PRPG:

Big Trouble in a Little Bubble

October 13, 2014

Bubble Run BermudaThe thing about bubbles is that they usually pop.

Reza Baluchi is the sort of guy that loves to perform extraordinary feats of physical endurance. The former Olympian has biked his way across 55 countries on six continents and once ran 11,720 miles around the perimeter of the United States. Unfortunately, he may go down in history as “That Guy in the Bubble Who Had to be Rescued By the Coast Guard.”

A foolhardy attempt to raise money for charity by running around the Bermuda Triangle in an inflatable bubble concluded with him giving up and calling for help on October 4. A few hours later, the Coast Guard found him about 70 miles off the coast of Florida. The 3,500-mile trek was certainly ambitious, especially the way Baluchi planned to do it. He planned to sleep for only three hours a night, in a hammock he packed in the bubble. To keep cool, he planned to take the occasional dip into the ocean (with the bubble attached to his foot with a cable so it wouldn’t float away).

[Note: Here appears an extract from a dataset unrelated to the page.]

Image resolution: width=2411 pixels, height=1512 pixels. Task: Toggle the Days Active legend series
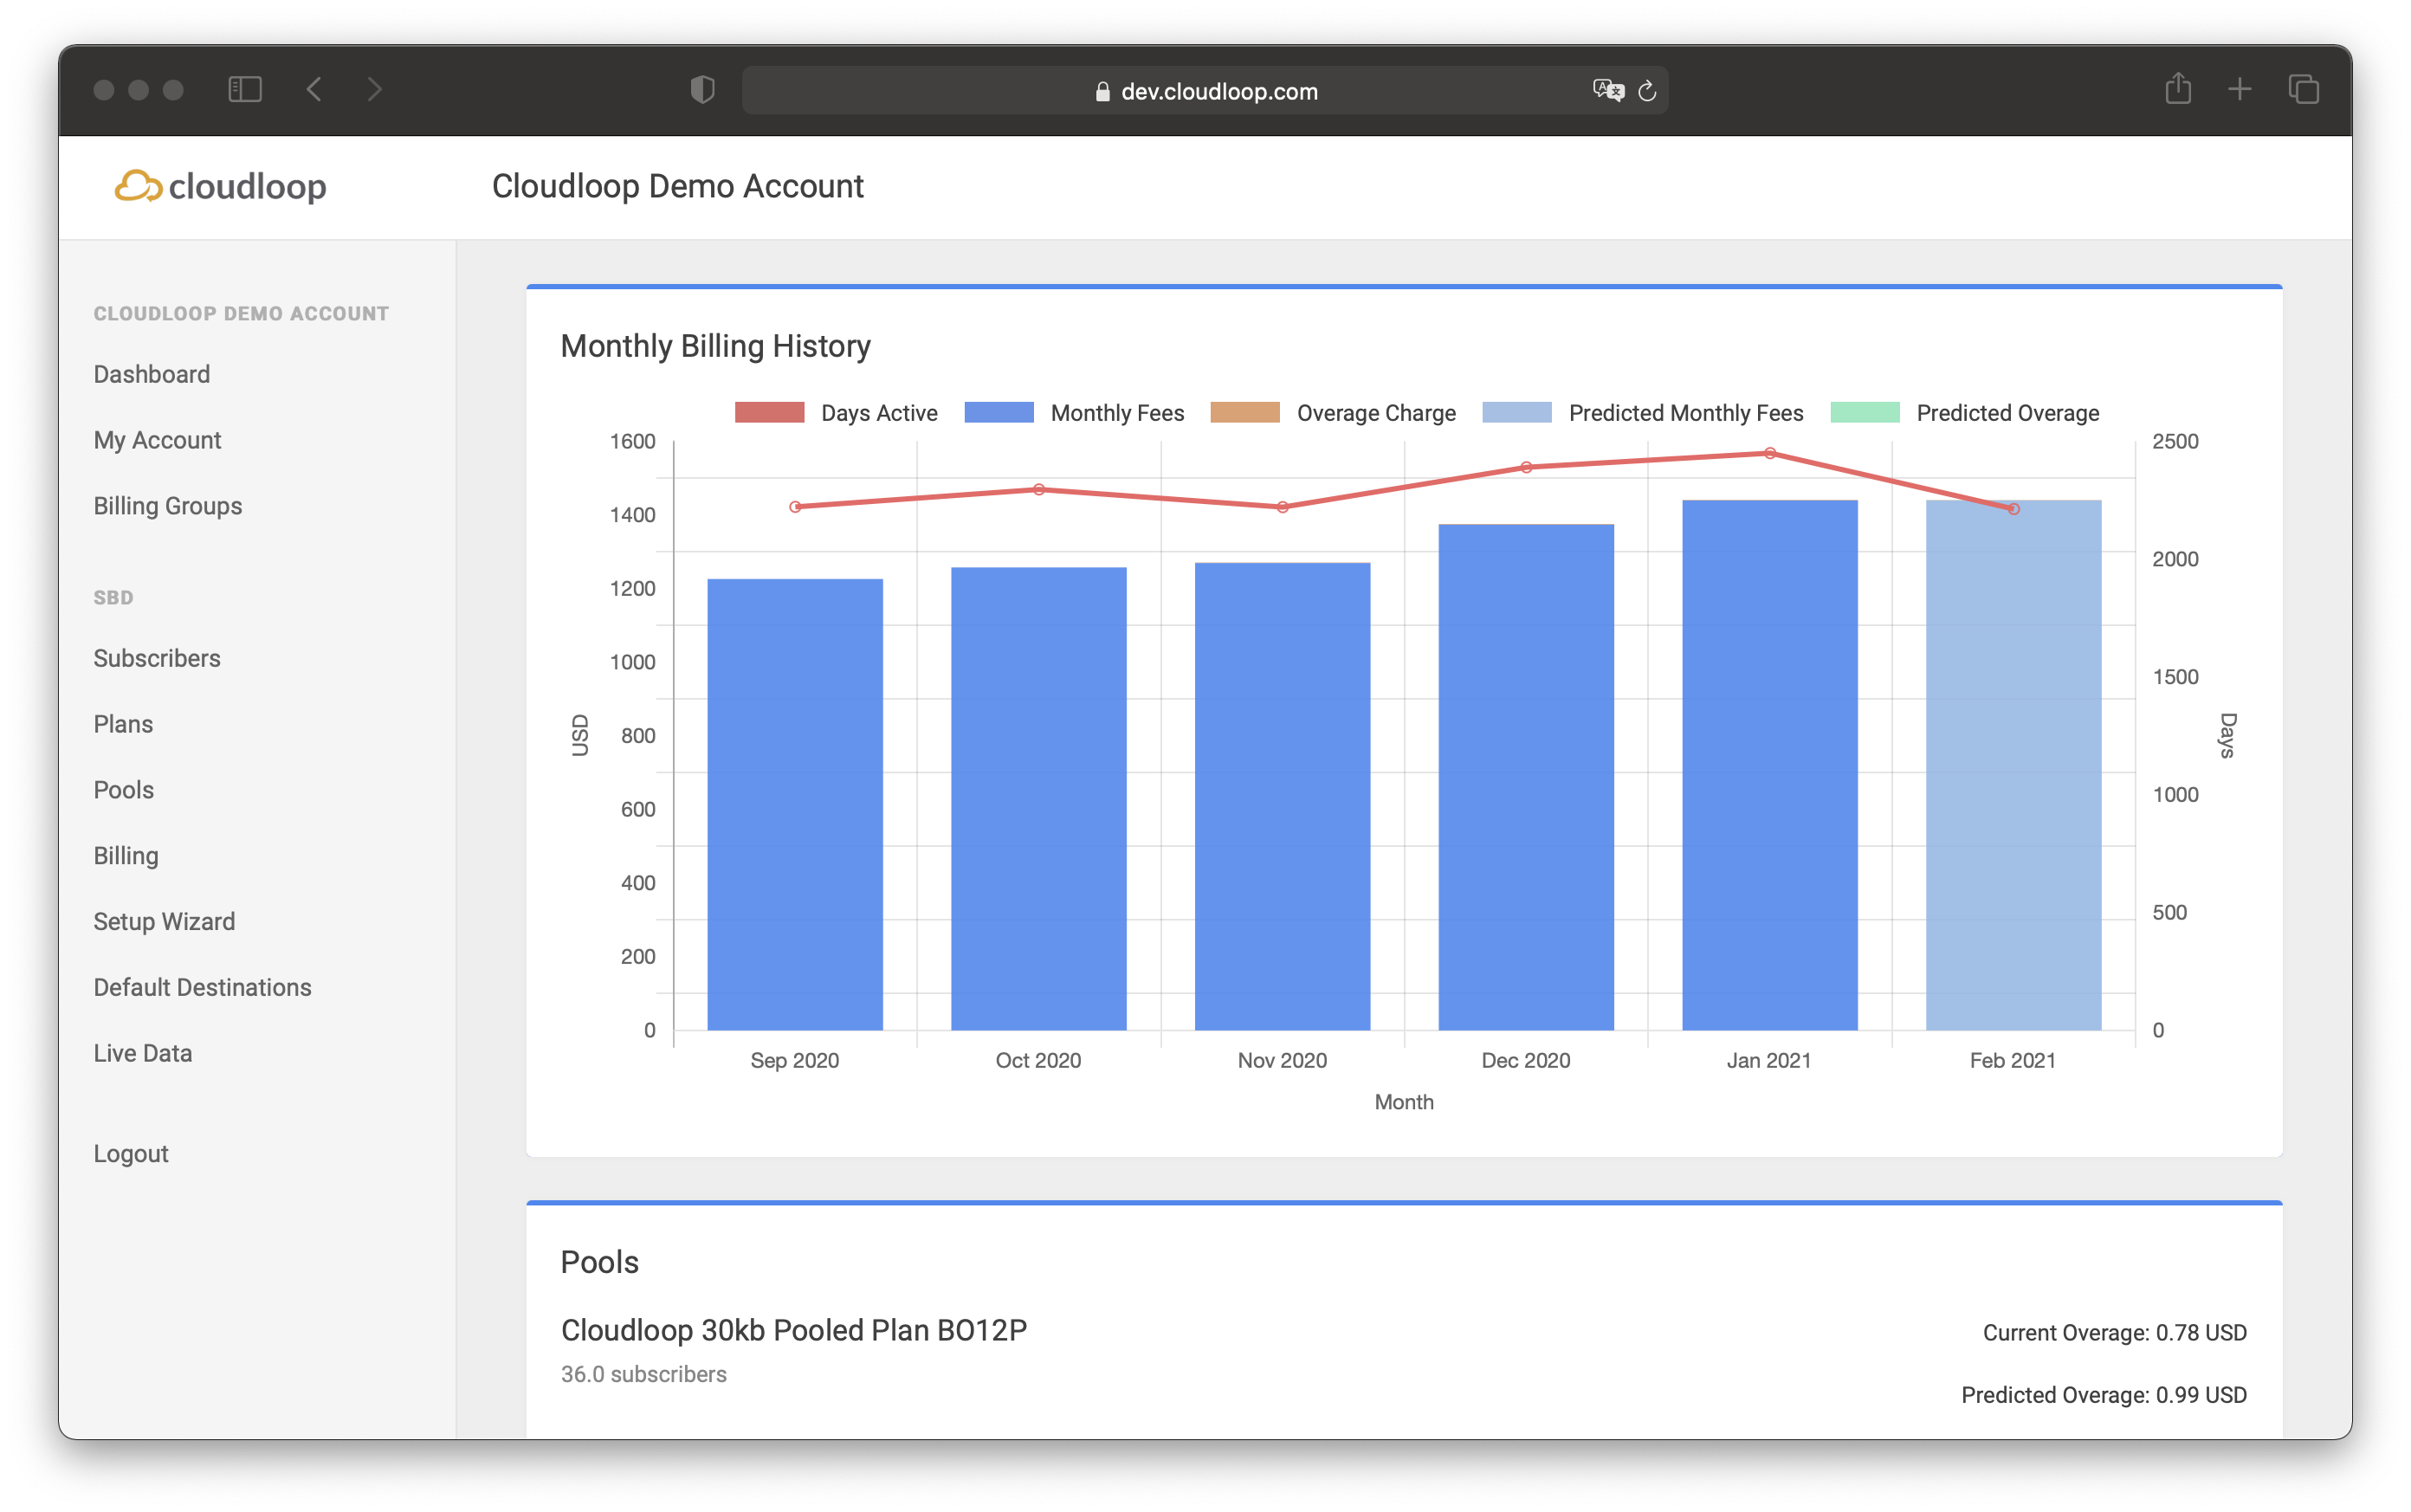[837, 413]
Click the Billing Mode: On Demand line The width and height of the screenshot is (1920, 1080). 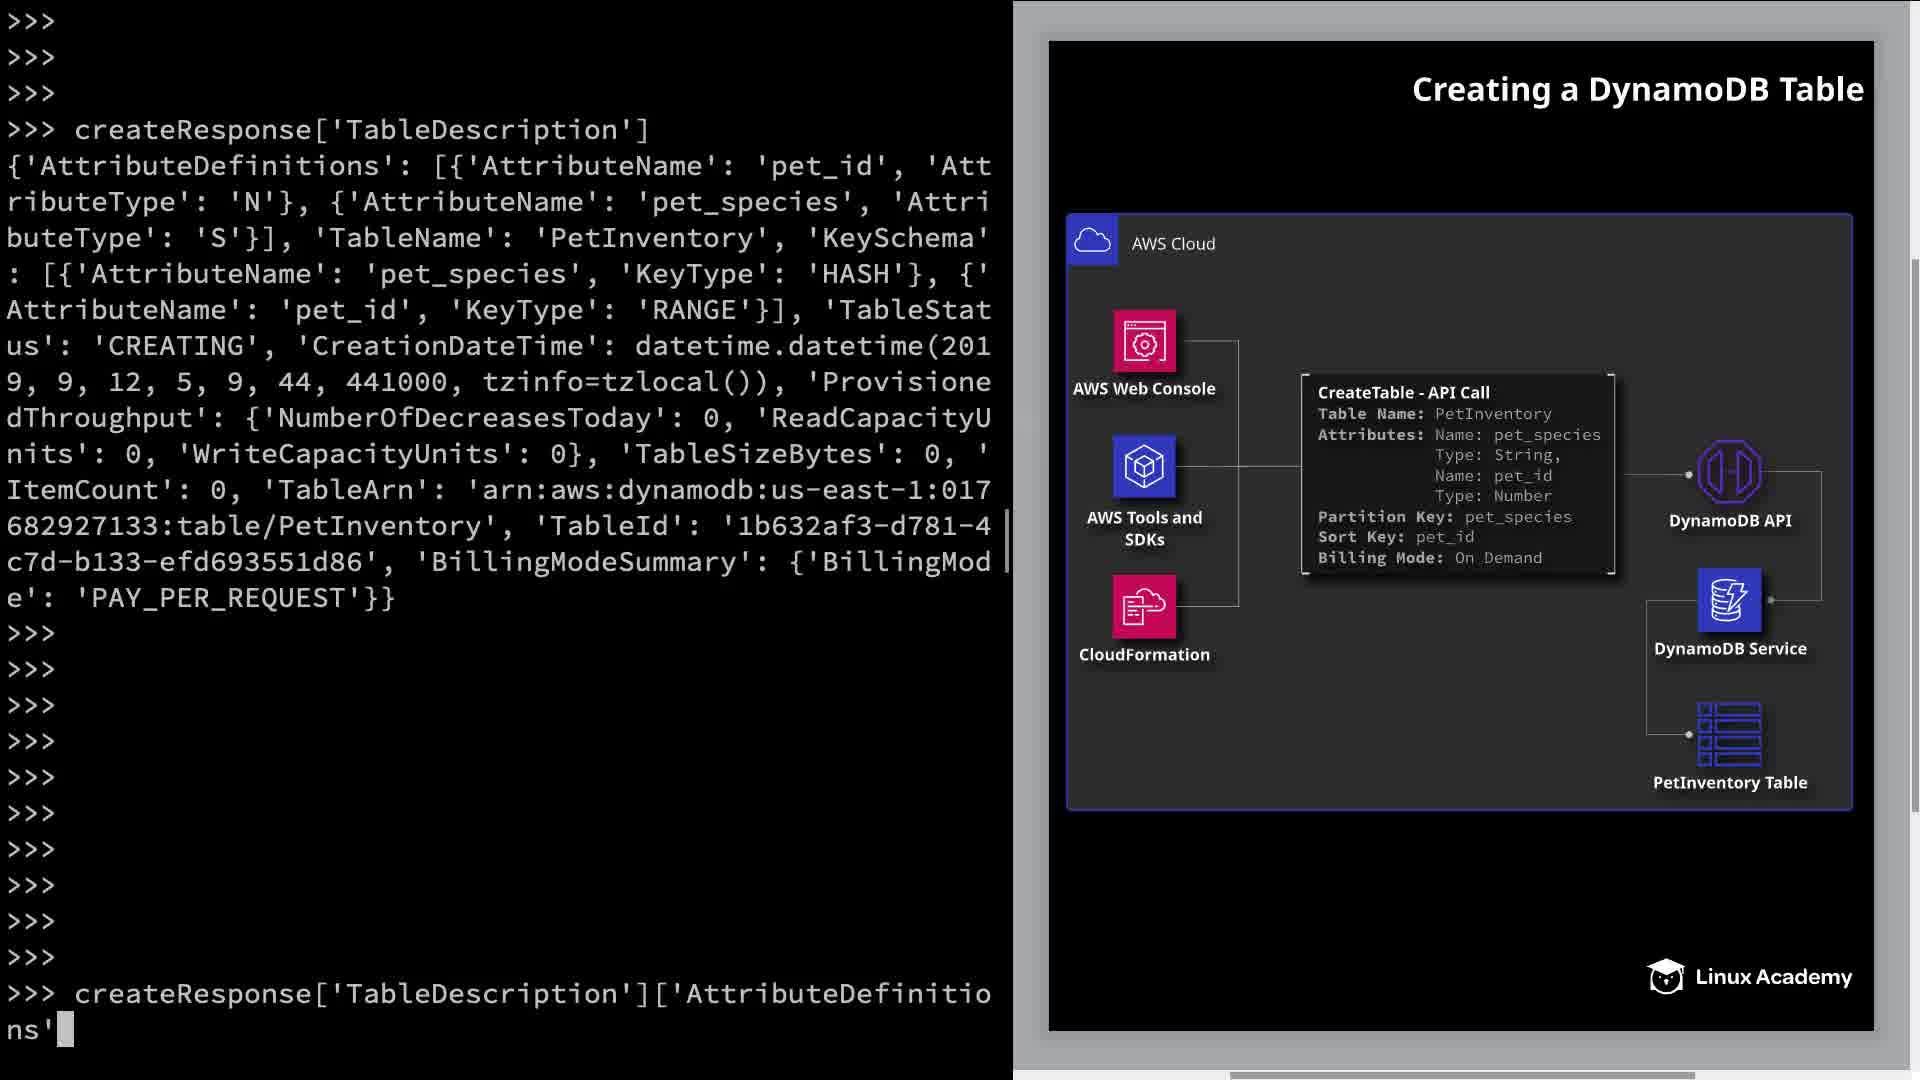point(1429,558)
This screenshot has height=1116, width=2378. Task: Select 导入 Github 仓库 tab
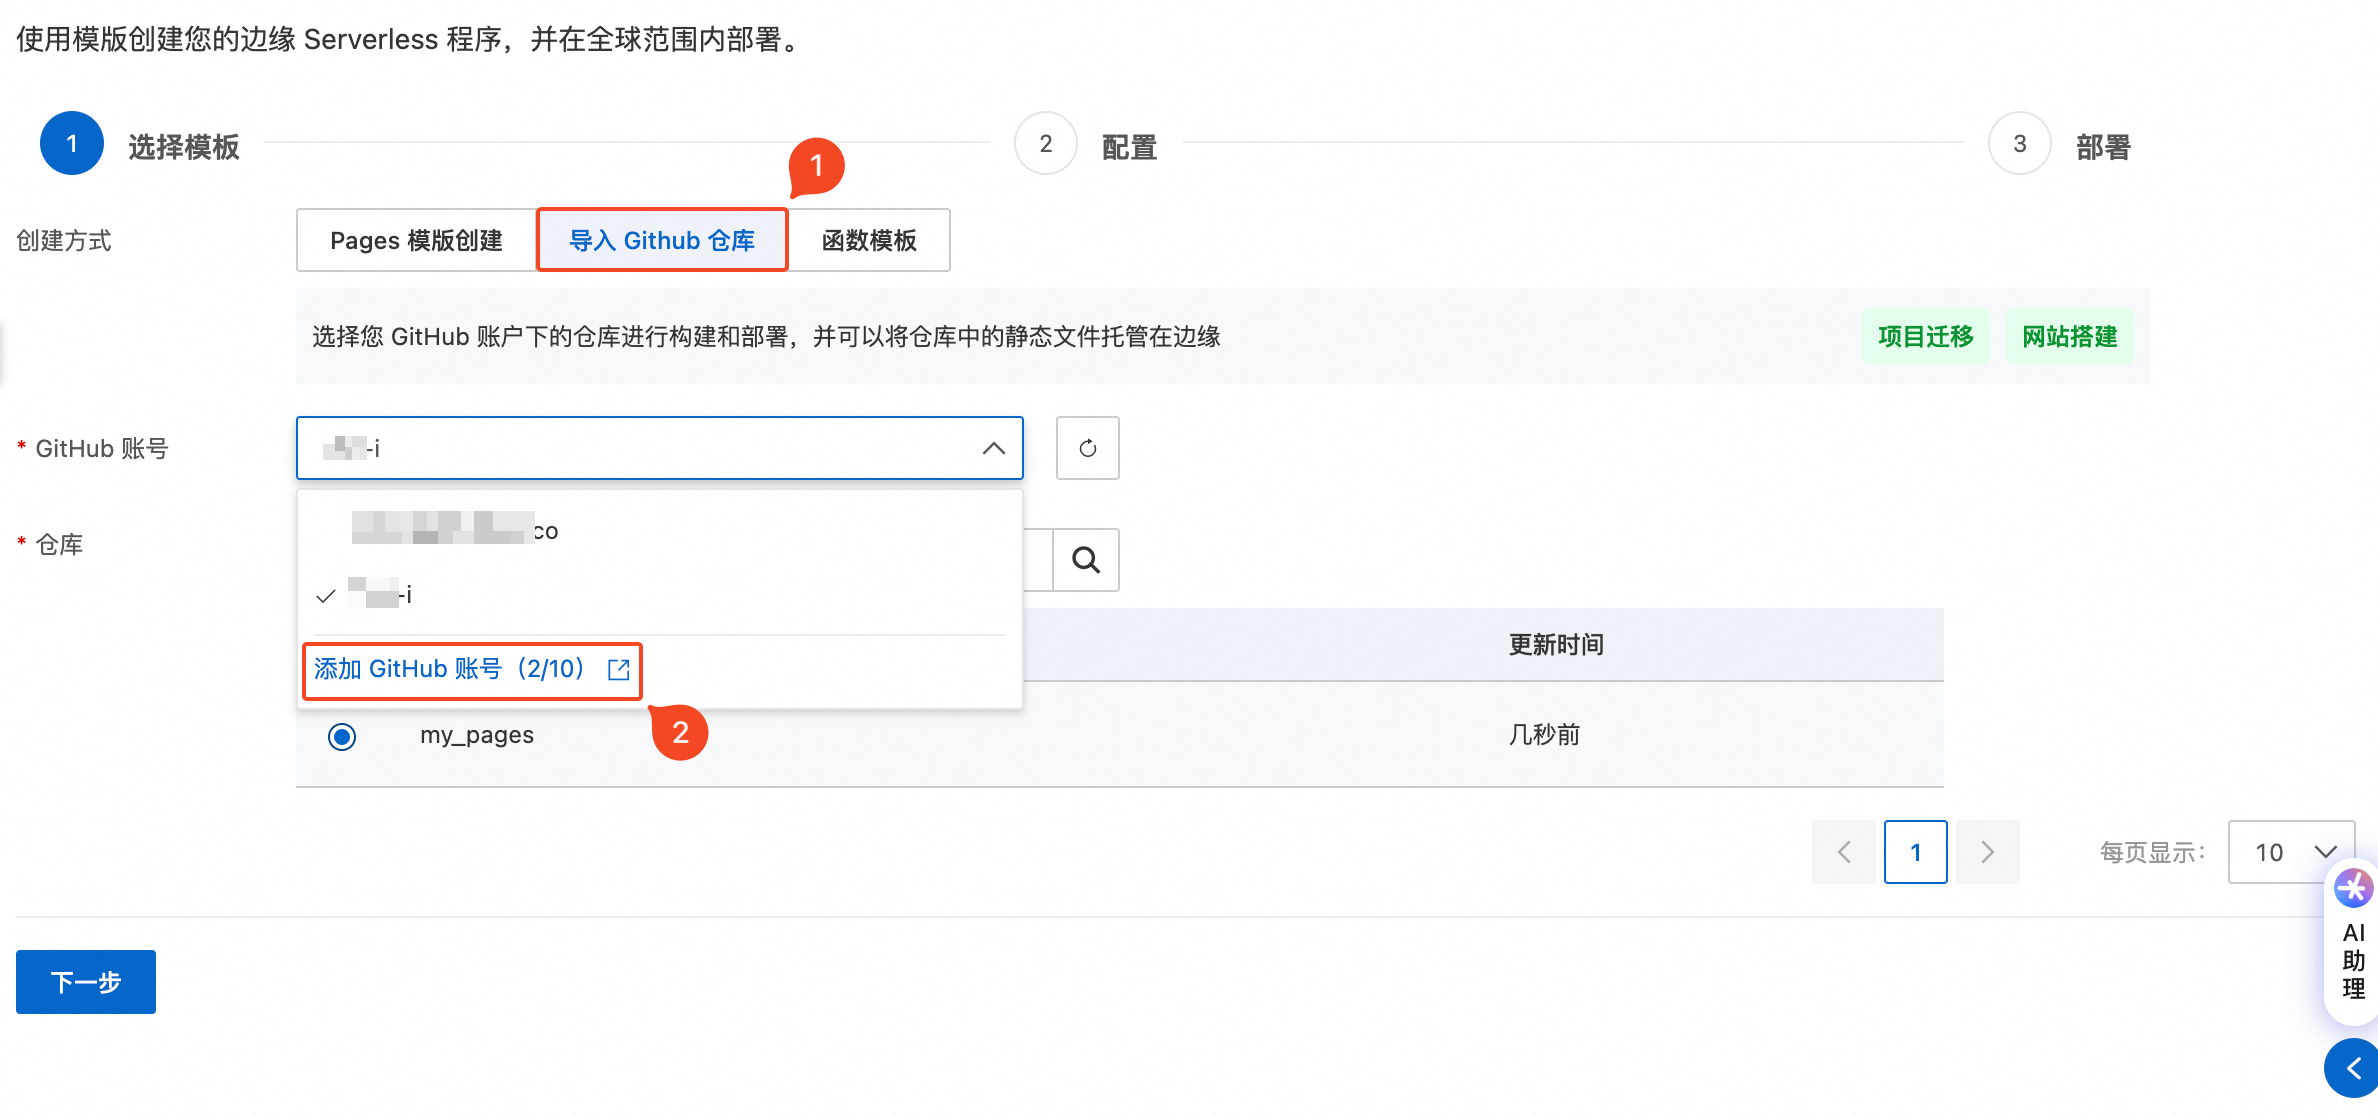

While he’s one of the world’s toughest marathon runners, Baluchi was no match for the strong currents of the Atlantic Ocean. If everything had gone as planned, his “human powered’ voyage would have led him from Florida down to Bermuda, over to Puerto Rico, and back up to Florida.

After receiving reports about a “strange craft” on October 1, a Coast Guard ship named the Cutter Weber raced to the scene. When the crew discovered that Baluchi’s bubble was only stocked with water, protein bars, and a few other supplies, they tried to get him to toss in the towel. He told them that he had spent two years planning the trip and wasn’t about to give up.

Three days later, Baluchi activated a homing beacon after succumbing to exhaustion. He was pulled out of the water via helicopter and rushed to a medical facility in Florida. “Part of his effort was to make world peace but he got caught up in the Gulf Stream,” a Coast Guard representative told the press. “The chances of muscling out of it were pretty low.”

However, just as we were going to press with this, we noticed a post on Baluchi’s Facebook page saying that he had not actually been asking for rescue—he states that he accidentally pressed his transponder button, which summoned the Coast Guard, which swooped him up, in what he says was just too soon. Baluchi says he passed a medical exam with flying colors, although his bubble was later destroyed when a friendly fishing boat tried to tow it to shore for him.